A legislative proposal in the California Assembly (AB 2729) would bolster regulation of an estimated 21,000 idled oil and natural gas wells.

With the experience at Southern California Gas Co.'s (SoCalGas) Aliso Canyon underground gas storage field still fresh, the concerns have grown among regulators, elected officials and consumers regarding the threat of leaks from long-idled but not permanently sealed wells. Estimates indicate there may be thousands of these wells, according to state officials.

AB 2729 calls for "responsible" well management practices to fill the gap in current state law that does not allow assurance of "timely remediation" of idle wells. Unlike production wells, idle wells may have leaks and damage that go unnoticed for years, according to an assessment by the state Department of Conservation (DOC).

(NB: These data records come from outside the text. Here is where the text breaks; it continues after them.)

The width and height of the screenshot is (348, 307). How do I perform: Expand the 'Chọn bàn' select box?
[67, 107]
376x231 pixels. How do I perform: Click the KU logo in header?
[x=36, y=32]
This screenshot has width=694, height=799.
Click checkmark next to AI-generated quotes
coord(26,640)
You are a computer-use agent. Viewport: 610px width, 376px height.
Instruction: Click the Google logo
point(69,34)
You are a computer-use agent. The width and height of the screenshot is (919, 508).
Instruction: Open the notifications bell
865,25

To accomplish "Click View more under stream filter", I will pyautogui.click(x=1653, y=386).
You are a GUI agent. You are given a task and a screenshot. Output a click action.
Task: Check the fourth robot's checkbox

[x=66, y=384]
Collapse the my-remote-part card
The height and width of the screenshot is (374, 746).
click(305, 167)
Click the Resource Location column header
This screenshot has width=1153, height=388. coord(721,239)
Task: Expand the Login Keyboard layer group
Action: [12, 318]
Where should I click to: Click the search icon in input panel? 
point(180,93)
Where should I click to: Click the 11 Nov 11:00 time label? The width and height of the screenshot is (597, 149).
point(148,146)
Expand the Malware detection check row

Citing potential public health and environmental risks that idle wells pose, Assembly members Das Williams and Tony Thurmond said their legislation is focused on three areas:

  • Redefining “idle wells" and "long-term idle wells" to require ongoing testing and monitoring;
  • Increasing bonding requirements to ensure costs of plugging/abandonment are covered; and
  • Increasing idle well fees and providing alternatives to paying fees for operators that develop and implement plans to reduce their idle well inventory.

"While most oil and gas producing states allow for extensions of idle well limits if specified conditions are met, California is the only state that allows wells to remain idle indefinitely with minimal testing," said the DOC analysis.

California's current laws don't require operators to maintain bonds to cover well plugging and remediation of the landscape after drilling activity ceases. "The lack of sufficient financial assurances is of special concern when oil prices are low," the DOC said.

"While operators have legitimate economic reasons for idling wells in the short-term, loopholes in current law allow wells to remain idle for long periods of time," state officials said.

Of California’s idle wells, half have been idle for more than 10 years, statistics show. About 4,700 wells have been idle for 25 years or more, DOC said. "The longer a well remains idle, the more likely it is to be deserted by the operator," it said.

"Idle wells can threaten the environment and public health, and, when deserted, can present significant costs for the state to plug wells and remediate any environmental damage."